Hitwise loses Clear - IDGNet
Dmitry Skylarov and the DMCA
Skylarov is a Russian programmer who works for a Russian company in Russia. He was arrested leaving a Las Vegas conference by US law enforcement because of something he did in Russia that breaches US law - the Digital Millennium Copyright Act.
That's right - apparently US law extends to other countries and can be implemented as soon as you set foot on US soil. Skylarov and the company he works for have been indicted this week. Skylarov has been charged with five counts of breaching the DMCA and has been released on bail after spending some time in prison.
The thing is, what he did was perfectly legal in Russia and would be legal here in New Zealand and most other countries around the world as well. Most countries have a copyright act that includes the so-called "fair use" clause. Basically if you or I want to quote from a copyrighted work you can, be it for review, for parody, for comparison or even just to say "hey, this sucks".

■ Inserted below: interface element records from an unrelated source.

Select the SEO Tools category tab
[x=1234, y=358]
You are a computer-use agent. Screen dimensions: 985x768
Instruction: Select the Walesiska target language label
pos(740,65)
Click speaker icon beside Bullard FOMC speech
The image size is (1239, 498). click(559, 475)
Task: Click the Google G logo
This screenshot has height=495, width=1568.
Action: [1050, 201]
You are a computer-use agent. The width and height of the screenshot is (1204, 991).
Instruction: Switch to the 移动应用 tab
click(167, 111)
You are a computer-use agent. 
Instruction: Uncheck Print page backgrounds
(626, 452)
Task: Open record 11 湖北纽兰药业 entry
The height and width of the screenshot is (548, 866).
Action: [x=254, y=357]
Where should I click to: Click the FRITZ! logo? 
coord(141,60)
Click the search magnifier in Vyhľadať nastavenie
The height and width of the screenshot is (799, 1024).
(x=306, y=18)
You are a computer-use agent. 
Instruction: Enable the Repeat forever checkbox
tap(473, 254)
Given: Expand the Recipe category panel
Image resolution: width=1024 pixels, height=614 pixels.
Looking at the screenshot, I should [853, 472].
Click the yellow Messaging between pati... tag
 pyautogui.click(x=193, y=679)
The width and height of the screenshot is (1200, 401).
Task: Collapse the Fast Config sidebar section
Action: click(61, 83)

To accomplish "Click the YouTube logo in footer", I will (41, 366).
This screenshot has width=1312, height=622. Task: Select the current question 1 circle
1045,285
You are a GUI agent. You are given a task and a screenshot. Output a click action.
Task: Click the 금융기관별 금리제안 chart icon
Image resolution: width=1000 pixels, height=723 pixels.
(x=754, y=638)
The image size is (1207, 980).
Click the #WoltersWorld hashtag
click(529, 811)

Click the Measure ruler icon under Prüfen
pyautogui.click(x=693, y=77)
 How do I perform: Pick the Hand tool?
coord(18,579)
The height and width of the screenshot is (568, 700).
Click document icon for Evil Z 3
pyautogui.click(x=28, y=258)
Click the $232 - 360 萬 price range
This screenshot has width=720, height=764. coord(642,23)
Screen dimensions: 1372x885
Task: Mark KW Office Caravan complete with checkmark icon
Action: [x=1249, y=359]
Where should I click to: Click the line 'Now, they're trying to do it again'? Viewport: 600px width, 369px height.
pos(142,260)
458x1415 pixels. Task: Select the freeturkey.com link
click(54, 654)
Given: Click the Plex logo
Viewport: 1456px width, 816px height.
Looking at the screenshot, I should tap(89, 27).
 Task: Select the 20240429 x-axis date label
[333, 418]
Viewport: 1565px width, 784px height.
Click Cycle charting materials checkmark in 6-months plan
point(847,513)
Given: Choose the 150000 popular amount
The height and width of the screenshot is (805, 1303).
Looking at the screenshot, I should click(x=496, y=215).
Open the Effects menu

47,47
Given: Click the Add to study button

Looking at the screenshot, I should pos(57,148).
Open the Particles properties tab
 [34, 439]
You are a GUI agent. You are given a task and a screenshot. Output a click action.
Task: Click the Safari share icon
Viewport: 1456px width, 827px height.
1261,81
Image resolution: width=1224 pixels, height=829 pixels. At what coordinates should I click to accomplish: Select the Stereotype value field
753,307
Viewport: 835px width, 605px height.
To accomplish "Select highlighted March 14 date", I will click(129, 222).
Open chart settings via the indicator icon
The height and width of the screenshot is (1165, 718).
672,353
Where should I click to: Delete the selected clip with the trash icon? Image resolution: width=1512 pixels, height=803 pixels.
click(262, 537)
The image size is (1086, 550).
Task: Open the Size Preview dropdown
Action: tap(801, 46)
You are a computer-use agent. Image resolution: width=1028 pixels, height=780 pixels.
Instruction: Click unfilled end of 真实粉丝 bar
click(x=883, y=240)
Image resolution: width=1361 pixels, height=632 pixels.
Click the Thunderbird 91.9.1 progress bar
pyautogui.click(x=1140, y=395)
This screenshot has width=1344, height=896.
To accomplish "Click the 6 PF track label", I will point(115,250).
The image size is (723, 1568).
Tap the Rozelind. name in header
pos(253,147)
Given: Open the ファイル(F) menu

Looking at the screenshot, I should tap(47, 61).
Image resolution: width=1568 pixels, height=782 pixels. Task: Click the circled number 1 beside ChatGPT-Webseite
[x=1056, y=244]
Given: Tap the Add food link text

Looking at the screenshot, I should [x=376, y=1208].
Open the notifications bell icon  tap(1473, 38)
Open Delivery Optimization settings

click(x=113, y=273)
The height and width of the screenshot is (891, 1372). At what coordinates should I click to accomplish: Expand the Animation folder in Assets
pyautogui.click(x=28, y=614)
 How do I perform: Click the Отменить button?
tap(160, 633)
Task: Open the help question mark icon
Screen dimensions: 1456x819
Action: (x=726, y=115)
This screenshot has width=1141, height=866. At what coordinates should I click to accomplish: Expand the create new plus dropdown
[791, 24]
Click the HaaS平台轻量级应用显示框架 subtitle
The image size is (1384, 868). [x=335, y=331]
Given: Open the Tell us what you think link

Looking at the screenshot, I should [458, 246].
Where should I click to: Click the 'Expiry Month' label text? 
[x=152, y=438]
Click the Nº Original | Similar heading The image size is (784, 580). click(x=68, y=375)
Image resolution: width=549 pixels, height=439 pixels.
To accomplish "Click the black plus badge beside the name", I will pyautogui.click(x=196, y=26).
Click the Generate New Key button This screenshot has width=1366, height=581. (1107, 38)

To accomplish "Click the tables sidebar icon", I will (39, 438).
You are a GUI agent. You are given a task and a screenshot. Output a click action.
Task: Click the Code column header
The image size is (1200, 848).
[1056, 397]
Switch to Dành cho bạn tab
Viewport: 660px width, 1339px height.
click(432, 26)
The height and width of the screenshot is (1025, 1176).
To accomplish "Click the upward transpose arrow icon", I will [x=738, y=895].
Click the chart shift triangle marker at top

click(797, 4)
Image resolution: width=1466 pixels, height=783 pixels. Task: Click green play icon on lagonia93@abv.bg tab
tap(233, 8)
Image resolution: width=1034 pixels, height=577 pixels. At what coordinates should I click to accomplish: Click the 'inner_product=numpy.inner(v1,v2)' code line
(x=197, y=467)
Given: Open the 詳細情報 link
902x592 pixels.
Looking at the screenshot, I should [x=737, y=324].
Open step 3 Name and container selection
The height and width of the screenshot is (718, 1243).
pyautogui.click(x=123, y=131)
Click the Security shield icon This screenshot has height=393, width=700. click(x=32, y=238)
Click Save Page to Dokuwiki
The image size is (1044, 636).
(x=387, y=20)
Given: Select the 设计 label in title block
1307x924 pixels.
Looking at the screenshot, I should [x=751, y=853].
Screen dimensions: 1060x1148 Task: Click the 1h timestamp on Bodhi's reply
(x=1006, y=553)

In the US, however, things are different. Skylarov was looking at an e-book publishing platform produced by Adobe. He said "hey, this encryption sucks - look how easy it is to break!", and his employer was selling an application that did just that, which is I admit quite dodgy.
He showed up in Las Vegas at a trade fair to talk about this kind of thing. He said Adobe's encryption sucks and showed the audience that it was insecure. Adobe sicked the feds onto him and he got his collar felt. The question is, who is at fault here? Is it Skylarov for breaking US law or Adobe for producing insecure software? Would you want to know about the real security level not the marketing hype about the security level?
Questions are being asked about the legality of the DMCA when considered in light of the US constitution. Quite what happens to Skylarov is still up in the air. The question of US control of the internet and whether US law is becoming the defacto standard for us all is also still to be decided.